On the other hand it was certain Southern States that went to war to preserve the ability of certain people to hold others prisoner without trial and to treat them as chattel and to breed them and take their children etc etc. And then this hatred continued by law for a hundred years and when Neil Young wrote Sourthern Man it was a pretty on target about a lot of stuff. So why these lines:

Well I heard mister Young sing about her
Well, I heard ole Neil put her down
Well, I hope Neil Young will remember
A Southern man don't need him around anyhow

It seems a little sensitive especially since Young's Alabama seems like a song which really wants to help. I might see Southern Man as a put down but I never thought of Alabama as putting Alabama down.

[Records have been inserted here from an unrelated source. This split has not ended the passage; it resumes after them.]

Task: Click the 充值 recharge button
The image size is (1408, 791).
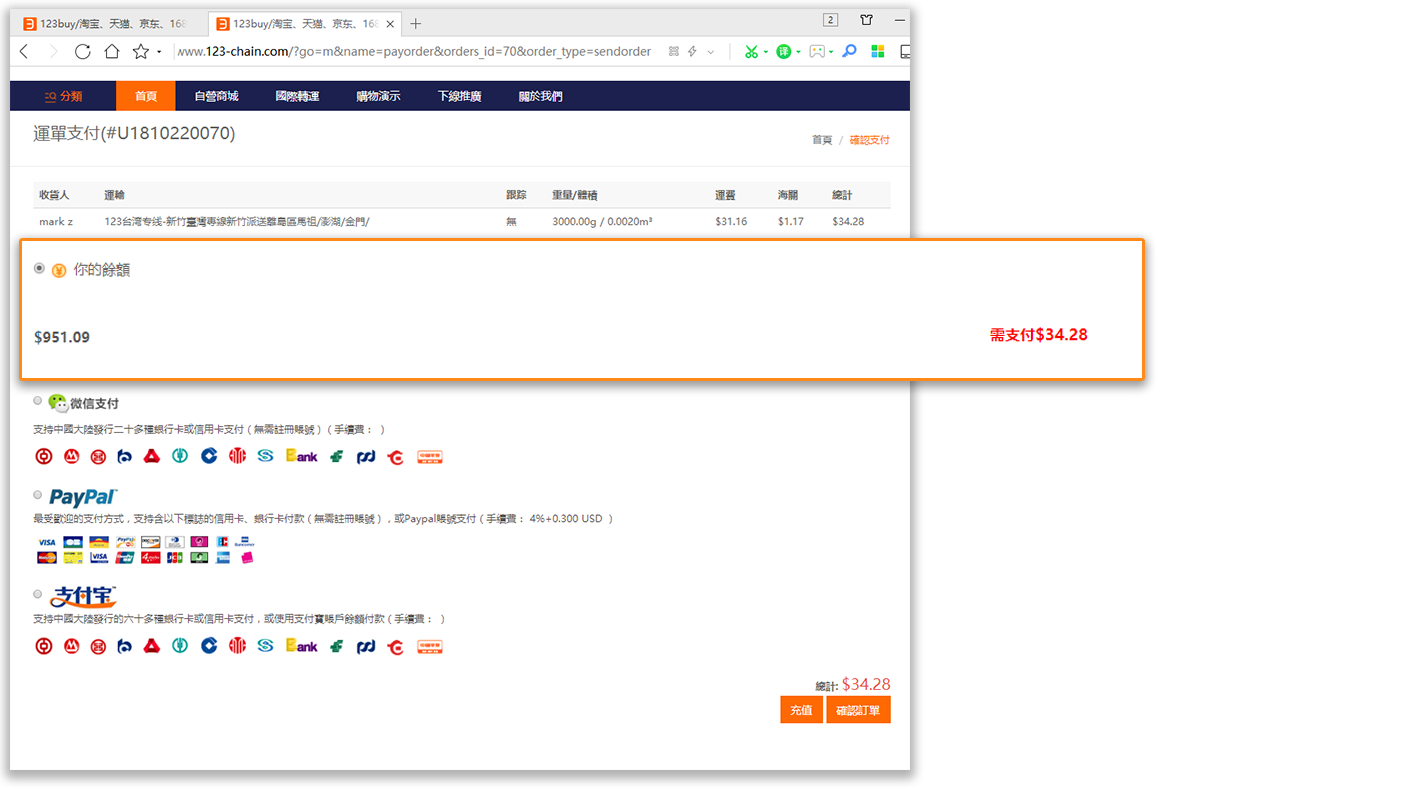Action: 801,710
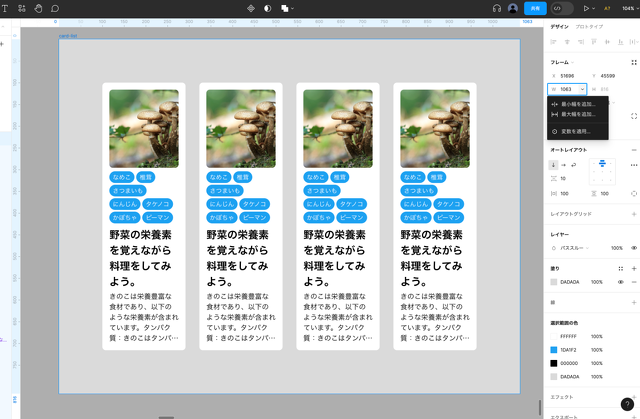Viewport: 640px width, 419px height.
Task: Open the Resources tool in toolbar
Action: coord(23,8)
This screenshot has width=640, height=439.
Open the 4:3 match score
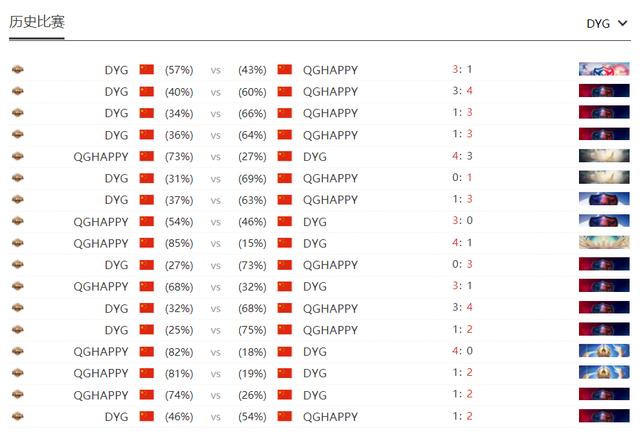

Overly sensitive reactions I think. When fingers are pointed at our group we have a number of options: we can get all tribal and say the outsider has no right to criticize, we can disassociate ourselves from the offending group and claim not all of us are like that, or we can ponder what it means to be part of a community that collectively does really screwed up things.






Wednesday, June 23, 2010

Heroes of the Open End

Tonight at Webster Hall. I would check them out. Here's a link to an early article I wrote about Baglivi's music, the Heroes of the Open End being the vehicle of Baglivi's songs: http://www.scribd.com/doc/3031364/UF-15 the article is on page 15. It was in this article that the Amazing Antifolk Explicator was accidentally discovered....

Wednesday, June 16, 2010

THE ROAD

I was reading Cormac McCarthy's The Road, which I intend to read again if only to figure out how he did it. Some people call the setting of the Road "Post Apocalyptic" which is interesting since basically if you want to be pedantic about the whole thing we are living in the post-apocalyptic time given that John the Revelator was revelated to, a long time ago, the dog of of the vision of the end times has done hunted and in fact went home to be set down in manuscript form like 1900 or more years ago.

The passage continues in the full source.